__WORK INSTRUCTIONS__:
• a. Please write out the stretch of the London Olympic legacy round table from "London’s Olympic legacy" through "at Picketts Lock.".
• b. Carry on the London Olympic legacy round table past its last sentence.

__EXTRACTED TEXT__:
= = = =

London’s Olympic legacy was the subject of Estates Gazette’s third MIPIM round table

Is the Olympic delivery project living up to expectations?

Hugh Robertson It’s very important, when you look at it, to remember where we started at the beginning of this project. Back in 2002-03, when we bid for the Olympics, we’d just been through Wembley, the Dome, and the national embarrassment of winning a World Athletics Championship and then having to hand it back to the International Athletics Federation because we couldn’t build a stadium at Picketts Lock.

If you look at that as the backdrop, to be in the position we are now, it’s a remarkable achievement. And if you wanted to understand the quantum of that, just look at the World Athletics Championship bid last year, where, because of what we’d achieved with London 2012, we were able to knock over a bid from the Qataris simply because we’re now trusted to deliver what we promise. I think that is an incredibly powerful legacy.

Then look at the three main parts of an Olympic cycle: the construction, the operations and the legacy.

In construction terms, this is the largest construction project anywhere in Europe. Somebody told me rather tritely that it’s the equivalent of building two Heathrow Terminal 5s in half the time. Operationally, it’s the largest logistical operation a country undertakes outside a major war. You’ve probably got somewhere between 120 and 150 heads of state in London on or around 27 July.

= = = =

__DATASET SECTION__:
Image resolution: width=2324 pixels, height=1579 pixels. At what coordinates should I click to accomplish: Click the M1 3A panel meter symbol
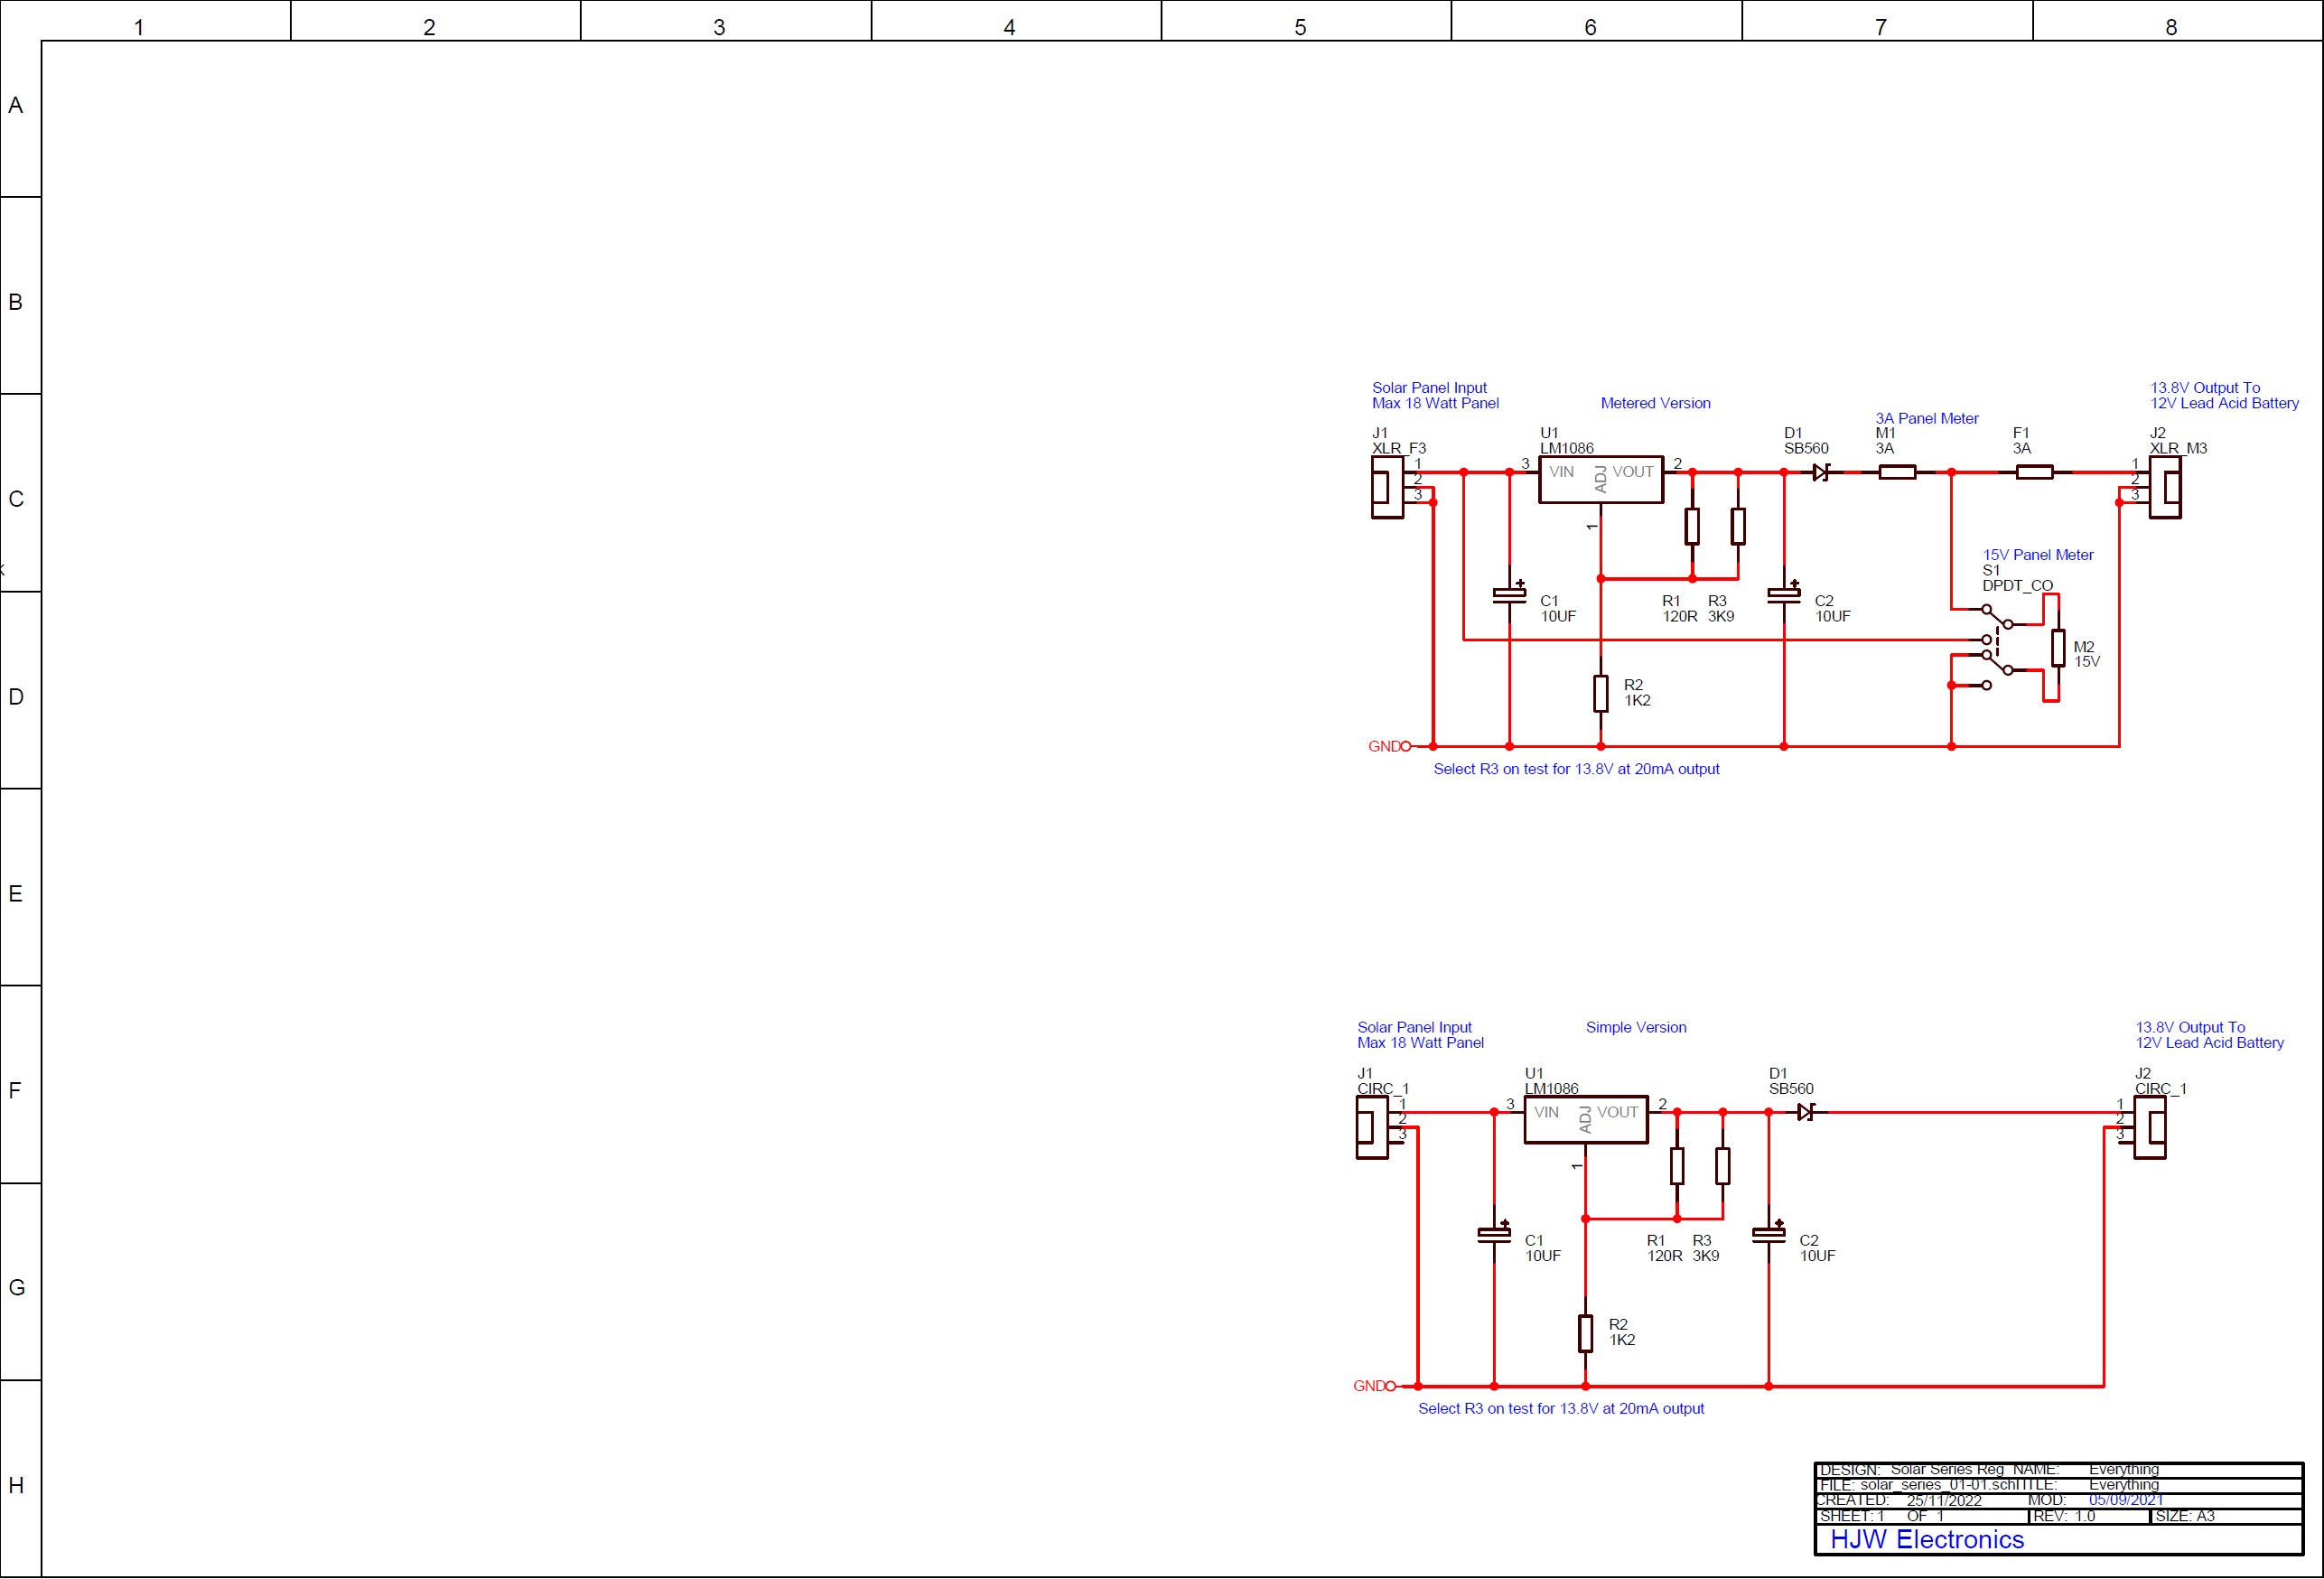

= = = =

__ANSWER LIST__:
• a.
London’s Olympic legacy was the subject of Estates Gazette’s third MIPIM round table

Is the Olympic delivery project living up to expectations?

Hugh Robertson It’s very important, when you look at it, to remember where we started at the beginning of this project. Back in 2002-03, when we bid for the Olympics, we’d just been through Wembley, the Dome, and the national embarrassment of winning a World Athletics Championship and then having to hand it back to the International Athletics Federation because we couldn’t build a stadium at Picketts Lock.

• b.
In security terms, you’re dealing with a Wimbledon Championship, two FA Cup finals and a G20 each day, every day, for 16 consecutive days.

So the scale of this challenge is enormous. And, in legacy terms, we’re trying to do something that no other host city has ever done before.

The mistake the Australians made in Sydney in 2000 was to have the Games and then to pull the shutters down pretty quickly afterwards. I always say to people, London 2012 is not the end of the story; it’s the start of a new chapter. You’ll only be able to judge how many more people we get playing sports in this country, the answer to the Singapore pledge, probably about five or six years afterwards.

You’ll only be able to judge the effect that this has had on the redevelopment of the area around Stratford, probably a decade after it’s taken place. This is very long-term stuff. The crucial thing is that we recognise this is the start of a new opportunity and make the most of it.

What is the timetable for delivering legacy after the Games?

Baroness Ford We’re exactly where we expected to be at this point. We are delighted that the venues have either been let or, in the case of the Olympic Village, courtesy of the ODA, sold, and sold in a very sustainable way.

Over the course of the next three months, we hope to finalise and settle the stadium and the broadcast centre [arrangements], so I’m really hoping for a clean sweep before the Games.

LOCOG are in the process of fitting out the venues for the Games now, but then, after the Games, we must remember the Park will become a construction site again for about 15 to 18 months as we take the Olympic overlay off and we resize the Park, which has been super-sized for the Games. The North Park will reopen around the early summer of July 2013, so quite quickly after the Games, but the whole Park will reopen in 2014, when the stadium is finished, the aquatic centre is refitted, and so on. So, there is still quite a lot of work to do afterwards, but we’ll get it done promptly.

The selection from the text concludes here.